▶ Extract to read:
* * * * *

Download mp3! (41:13 minutes, 18.9 Mb)
Email us your comments or suggestions!
Hey. Long time, no see. Grab a seat and tell us how you've been, while we fill you in on the movies we've seen since last we met.
Gran Torino sees Clint Eastwood in what he says will be his last outing in front of the camera, playing bitter Korean War veteran living in a neighbourhood on the slide, plagued by gangs. With Korean families moving in all around and estranged from his family, an unlikely friendship develops with a neighbourhood kid who attempts to steal his titular car. Drama develops when this brings him into contact with said gangs, although this isn't an all-action extravaganza. With compelling and, in Eastwood's Walt Kowalski's case, surprisingly sympathetic and likeable characters this is a very good film indeed.
The International sees Clive Owen investigating the shady activities of The International Bank of Evil through layers of conspiracies and intrigues that manages, remarkably, to avoid anything interesting happening even during a umpteen person gunfight set-piece in a gallery. Unsatisfying throughout with an even less satisfying cop-out ending, there's some interesting visuals and framing and a somewhat enjoyable performance from Owen that in no way makes it worth suffering through an incredibly drawn out, stodgily paced snoozeathon. Not terrible, in the traditional sense of the word, but never any more than bog-standard.
The Curious Case of Benjamin Button, gripes with internal logic aside, rather puzzles our crack review squad. The tales of a man ageing backwards, for some reason, what it's supposed to be saying about the human condition is something of a bafflement. It's enjoyable enough when Ben Button, played by Brad Pitt, runs through his Big Fish / Forrest Gump-esque experiences, but when the weight of the story-telling falls to co-star Cate Blanchett we might as well pack up and go home. It's not a terrible film, and I wouldn't even say it's an unenjoyable film, but it's easily the weakest of this crop of Oscar contenders.
Watchmen, adaptation of the famed graphic novel, is simply fantastic and ignore all those point-missing sillies who tell you it's too violent or promoting fascism. Taking an almost reverential approach to the source material, it fits the tone of the works absolutely note perfect. Looks fabulous, and although as with the source material the narrative its the weakest point by far, as a high concept character piece and comment on society this is almost unmatched. The trailer mis-sells it as an action film, which does both it and audiences a disservice. I cannot imagine a better adaptation, and you'll walk out of this with far more things to think about and discuss than, say, Slumdog Millionaire.
Speaking of that, that film features in our quick round-up of February's releases. Between that, Frost/Nixon, Milk, JCVD, Nick and Norah's Infinite Playlist, Valkyrie and Che: Part One, the only one we don't wholeheartedly recommend is Nick and Norah's Infinite Playlist and even that's passable enough, but really designed more with teenagers in mind than the grizzled old crusties we've become.
In particular we direct you attention towards JCVD, especially if you've dismissed it on the basis of its star, Jean Claude Van Damme, as it's one of the most remarkable and effective curios we've seen in a good long time. When the more-or-less real life Jean Claude Van Damme walks into a post office, it's not the queues at the forefront of his mind as he's taken hostage by the armed gang robbing the place. Eventually word of this gets to the cops, who through a misunderstanding think that JCVD's behind the scheme, given a patina of credibility by his well publicised personal and financial troubles. What follows is something of an odd cross between Dog Day Afternoon, a theatrical comedic farce and the notes from Van Damme's psychiatrist. There's really no way in hell that this ought to work, which makes it all the more surprising when it does. By turns funny, suspenseful, insightful and most importantly, utterly enjoyable.

* * * * *

▶ Given entries:
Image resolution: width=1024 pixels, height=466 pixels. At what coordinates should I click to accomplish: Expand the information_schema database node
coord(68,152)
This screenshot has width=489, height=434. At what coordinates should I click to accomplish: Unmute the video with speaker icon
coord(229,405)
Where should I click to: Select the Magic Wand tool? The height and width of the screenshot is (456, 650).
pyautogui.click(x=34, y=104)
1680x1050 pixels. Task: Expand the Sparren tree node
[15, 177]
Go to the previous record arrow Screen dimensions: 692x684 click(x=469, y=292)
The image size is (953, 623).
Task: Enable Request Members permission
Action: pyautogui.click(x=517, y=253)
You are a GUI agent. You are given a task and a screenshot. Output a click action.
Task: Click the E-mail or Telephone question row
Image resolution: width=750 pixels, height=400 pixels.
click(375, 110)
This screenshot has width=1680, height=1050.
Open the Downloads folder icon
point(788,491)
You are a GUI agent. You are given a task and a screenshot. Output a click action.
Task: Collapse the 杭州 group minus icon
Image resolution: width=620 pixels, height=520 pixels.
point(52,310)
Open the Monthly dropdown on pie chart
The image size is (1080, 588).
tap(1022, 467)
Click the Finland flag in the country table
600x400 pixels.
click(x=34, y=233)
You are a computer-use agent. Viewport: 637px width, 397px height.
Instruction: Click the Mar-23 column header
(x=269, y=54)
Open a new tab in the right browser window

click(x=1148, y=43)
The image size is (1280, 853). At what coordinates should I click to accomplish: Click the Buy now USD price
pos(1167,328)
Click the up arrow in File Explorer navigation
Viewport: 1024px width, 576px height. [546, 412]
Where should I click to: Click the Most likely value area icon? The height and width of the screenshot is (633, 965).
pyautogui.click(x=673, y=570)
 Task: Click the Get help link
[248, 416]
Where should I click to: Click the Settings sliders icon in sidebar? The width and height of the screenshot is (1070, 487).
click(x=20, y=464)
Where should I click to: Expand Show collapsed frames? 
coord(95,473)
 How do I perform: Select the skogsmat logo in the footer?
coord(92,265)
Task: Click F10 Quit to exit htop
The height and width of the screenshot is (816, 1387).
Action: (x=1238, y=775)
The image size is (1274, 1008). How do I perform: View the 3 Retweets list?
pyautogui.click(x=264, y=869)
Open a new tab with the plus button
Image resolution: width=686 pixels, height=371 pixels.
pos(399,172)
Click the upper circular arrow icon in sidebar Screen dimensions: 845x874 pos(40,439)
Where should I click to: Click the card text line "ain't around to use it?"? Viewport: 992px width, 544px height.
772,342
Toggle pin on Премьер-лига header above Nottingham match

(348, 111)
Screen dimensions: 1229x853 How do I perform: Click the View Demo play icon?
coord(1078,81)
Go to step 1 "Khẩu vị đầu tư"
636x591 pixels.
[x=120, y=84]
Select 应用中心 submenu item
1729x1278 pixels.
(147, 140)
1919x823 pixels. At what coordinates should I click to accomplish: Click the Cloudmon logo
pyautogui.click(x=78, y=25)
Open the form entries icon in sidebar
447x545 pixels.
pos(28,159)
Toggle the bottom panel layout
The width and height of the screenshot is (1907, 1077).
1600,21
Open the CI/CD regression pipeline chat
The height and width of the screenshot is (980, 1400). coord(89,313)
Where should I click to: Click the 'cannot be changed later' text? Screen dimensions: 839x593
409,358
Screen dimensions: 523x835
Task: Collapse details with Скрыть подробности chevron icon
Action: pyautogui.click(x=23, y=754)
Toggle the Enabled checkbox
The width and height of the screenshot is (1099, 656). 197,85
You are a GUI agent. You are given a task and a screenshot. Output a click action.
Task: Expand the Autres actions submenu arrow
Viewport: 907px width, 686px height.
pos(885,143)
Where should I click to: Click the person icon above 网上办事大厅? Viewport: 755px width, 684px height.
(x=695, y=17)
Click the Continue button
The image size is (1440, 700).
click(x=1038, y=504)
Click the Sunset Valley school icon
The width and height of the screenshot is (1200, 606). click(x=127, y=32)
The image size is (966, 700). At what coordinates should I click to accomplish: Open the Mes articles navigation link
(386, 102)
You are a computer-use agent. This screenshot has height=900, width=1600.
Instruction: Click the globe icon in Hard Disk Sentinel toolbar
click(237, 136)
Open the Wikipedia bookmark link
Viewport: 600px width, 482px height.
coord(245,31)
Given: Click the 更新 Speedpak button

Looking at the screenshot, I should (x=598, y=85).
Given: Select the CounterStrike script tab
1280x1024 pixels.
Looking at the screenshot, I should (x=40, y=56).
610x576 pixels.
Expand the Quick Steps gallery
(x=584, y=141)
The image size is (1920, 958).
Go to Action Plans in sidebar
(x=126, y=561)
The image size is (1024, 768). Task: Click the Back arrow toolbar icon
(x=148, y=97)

* * * * *

▶ Your goal:
In the movie reviews above, which of February's releases do the reviewers not wholeheartedly recommend?

▶ Result:
Nick and Norah's Infinite Playlist